» **Work to be completed**
Across the entries that follow, count each line holding "entry" and state the total alone.

» **Data provided**
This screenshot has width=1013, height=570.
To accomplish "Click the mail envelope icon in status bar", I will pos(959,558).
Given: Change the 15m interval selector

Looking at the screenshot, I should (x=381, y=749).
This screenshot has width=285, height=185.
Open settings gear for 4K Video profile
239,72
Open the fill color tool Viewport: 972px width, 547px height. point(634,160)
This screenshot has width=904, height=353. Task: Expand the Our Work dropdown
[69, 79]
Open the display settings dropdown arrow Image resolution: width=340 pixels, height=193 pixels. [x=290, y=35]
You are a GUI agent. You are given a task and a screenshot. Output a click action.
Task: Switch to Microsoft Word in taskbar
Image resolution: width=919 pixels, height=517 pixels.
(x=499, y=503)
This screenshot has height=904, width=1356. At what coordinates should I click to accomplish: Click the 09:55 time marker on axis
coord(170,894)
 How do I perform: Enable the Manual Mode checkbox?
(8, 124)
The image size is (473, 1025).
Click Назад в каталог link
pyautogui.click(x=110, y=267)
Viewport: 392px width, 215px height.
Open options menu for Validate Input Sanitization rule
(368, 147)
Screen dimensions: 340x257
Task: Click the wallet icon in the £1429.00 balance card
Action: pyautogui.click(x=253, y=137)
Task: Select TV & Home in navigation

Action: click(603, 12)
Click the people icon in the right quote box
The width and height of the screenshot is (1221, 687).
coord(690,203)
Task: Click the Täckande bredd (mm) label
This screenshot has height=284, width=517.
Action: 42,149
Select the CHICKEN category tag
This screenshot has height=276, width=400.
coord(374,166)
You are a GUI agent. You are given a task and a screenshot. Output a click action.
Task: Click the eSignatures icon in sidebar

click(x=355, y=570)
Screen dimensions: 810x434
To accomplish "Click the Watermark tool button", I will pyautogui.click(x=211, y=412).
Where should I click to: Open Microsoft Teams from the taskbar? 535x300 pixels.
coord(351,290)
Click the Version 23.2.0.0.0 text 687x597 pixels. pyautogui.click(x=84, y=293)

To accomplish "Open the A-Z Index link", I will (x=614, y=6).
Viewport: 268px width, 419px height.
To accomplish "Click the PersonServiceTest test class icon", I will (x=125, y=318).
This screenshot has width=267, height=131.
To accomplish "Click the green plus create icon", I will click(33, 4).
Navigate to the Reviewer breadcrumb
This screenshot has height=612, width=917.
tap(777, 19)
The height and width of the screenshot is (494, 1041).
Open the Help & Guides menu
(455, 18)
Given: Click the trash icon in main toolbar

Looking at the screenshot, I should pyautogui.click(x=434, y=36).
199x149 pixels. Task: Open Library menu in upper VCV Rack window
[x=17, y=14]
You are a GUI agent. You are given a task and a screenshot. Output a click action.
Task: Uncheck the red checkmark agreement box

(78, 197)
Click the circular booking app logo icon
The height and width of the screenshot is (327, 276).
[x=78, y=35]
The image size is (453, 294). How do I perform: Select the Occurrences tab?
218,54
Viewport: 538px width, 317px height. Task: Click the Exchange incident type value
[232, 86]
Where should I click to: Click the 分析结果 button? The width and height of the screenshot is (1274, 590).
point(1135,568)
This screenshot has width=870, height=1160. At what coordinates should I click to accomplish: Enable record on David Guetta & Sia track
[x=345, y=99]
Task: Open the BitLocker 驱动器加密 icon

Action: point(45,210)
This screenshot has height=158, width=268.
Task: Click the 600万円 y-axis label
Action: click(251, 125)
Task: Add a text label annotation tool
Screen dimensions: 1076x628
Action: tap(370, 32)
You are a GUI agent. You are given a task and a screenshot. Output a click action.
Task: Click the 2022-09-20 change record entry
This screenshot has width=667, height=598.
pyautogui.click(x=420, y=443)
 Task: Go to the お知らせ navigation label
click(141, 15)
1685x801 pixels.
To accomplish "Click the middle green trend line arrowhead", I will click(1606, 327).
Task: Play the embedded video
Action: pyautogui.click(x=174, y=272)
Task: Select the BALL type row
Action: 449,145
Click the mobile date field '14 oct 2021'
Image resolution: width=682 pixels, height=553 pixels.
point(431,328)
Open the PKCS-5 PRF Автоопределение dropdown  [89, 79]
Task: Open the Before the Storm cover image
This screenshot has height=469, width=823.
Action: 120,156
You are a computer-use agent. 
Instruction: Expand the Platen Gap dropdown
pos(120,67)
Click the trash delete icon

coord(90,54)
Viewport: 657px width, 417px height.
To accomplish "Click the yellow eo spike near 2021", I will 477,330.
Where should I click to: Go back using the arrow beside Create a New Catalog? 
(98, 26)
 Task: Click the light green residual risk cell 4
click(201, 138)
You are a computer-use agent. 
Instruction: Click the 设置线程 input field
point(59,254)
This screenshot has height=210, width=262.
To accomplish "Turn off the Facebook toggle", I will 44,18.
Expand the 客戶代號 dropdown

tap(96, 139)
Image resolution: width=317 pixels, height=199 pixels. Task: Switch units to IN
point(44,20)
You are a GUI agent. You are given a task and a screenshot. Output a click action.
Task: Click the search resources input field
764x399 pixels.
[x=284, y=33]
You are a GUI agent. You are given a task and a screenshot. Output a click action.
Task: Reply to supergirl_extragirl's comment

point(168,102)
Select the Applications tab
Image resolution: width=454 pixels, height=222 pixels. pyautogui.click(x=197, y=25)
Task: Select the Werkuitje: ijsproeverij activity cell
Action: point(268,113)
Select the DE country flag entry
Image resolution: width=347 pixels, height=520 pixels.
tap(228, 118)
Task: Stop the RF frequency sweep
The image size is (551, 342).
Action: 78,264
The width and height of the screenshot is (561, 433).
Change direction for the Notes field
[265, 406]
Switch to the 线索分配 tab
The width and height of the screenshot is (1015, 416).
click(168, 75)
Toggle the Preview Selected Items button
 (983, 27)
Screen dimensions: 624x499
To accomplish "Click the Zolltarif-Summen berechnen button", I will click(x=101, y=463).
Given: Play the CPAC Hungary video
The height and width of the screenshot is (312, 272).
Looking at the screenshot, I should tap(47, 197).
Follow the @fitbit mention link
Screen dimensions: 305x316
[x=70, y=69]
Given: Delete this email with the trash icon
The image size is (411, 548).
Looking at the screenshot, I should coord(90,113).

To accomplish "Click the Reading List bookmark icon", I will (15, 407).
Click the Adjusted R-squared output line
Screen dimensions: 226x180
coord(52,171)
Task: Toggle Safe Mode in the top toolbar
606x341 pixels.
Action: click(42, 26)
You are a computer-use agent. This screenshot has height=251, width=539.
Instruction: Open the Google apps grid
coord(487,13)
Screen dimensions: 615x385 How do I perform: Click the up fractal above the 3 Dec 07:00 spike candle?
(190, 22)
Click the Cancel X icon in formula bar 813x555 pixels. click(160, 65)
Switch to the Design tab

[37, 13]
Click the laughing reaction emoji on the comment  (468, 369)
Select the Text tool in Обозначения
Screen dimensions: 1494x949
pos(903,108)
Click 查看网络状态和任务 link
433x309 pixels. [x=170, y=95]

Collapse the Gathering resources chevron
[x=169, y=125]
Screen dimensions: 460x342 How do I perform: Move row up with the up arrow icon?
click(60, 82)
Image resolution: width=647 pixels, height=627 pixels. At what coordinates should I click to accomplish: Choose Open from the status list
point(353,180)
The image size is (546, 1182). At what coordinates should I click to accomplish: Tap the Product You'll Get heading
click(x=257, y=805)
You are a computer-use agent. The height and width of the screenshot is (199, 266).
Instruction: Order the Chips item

» **Solution**
2